What the exercise asks:
The task calls for an exact copy of the records, without any images.

Items listed in a dataset:
- Opening Delimiter -
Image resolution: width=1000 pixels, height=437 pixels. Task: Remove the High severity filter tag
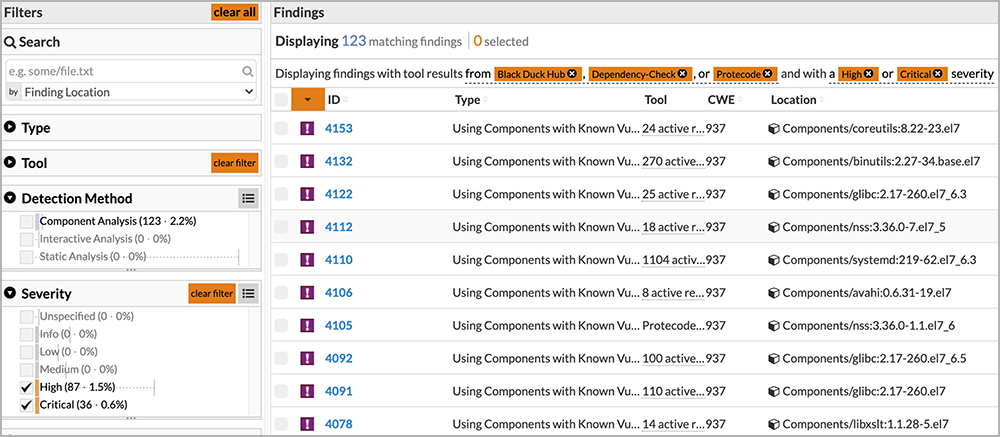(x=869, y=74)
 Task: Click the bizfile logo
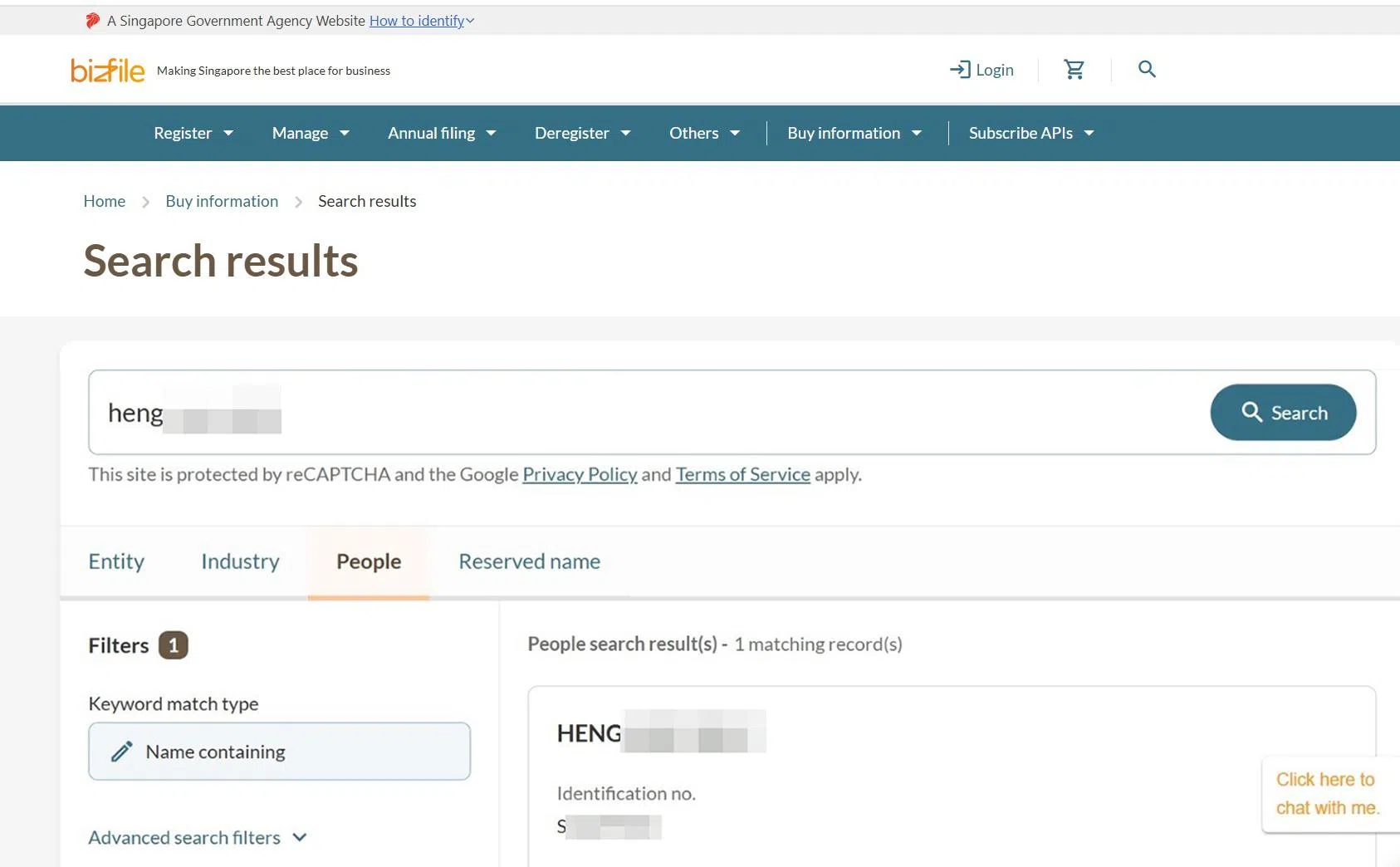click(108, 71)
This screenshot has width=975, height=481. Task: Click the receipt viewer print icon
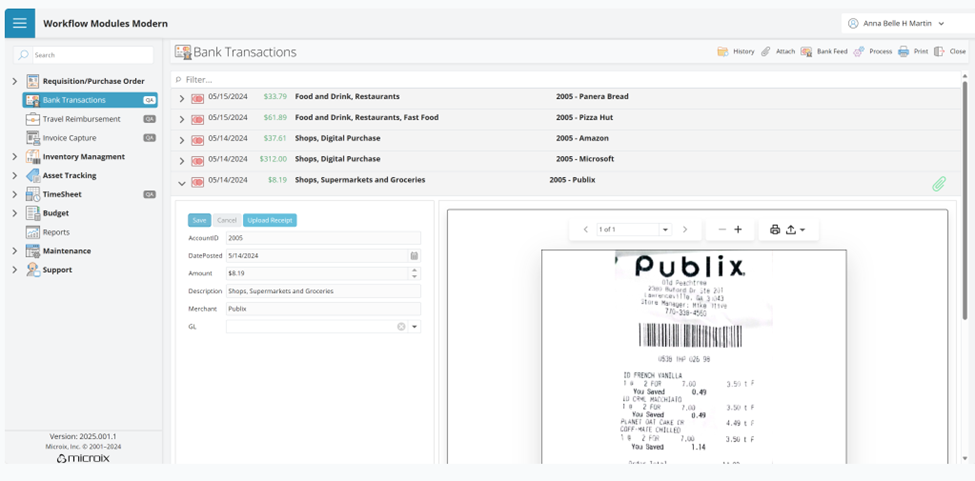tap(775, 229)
- Closing Delimiter -
Task solution:
Image resolution: width=1000 pixels, height=437 pixels. Task: Remove the High severity filter tag
(x=869, y=74)
 Task: Click the bizfile logo
click(108, 71)
This screenshot has width=975, height=481. Task: Click the receipt viewer print icon
tap(775, 229)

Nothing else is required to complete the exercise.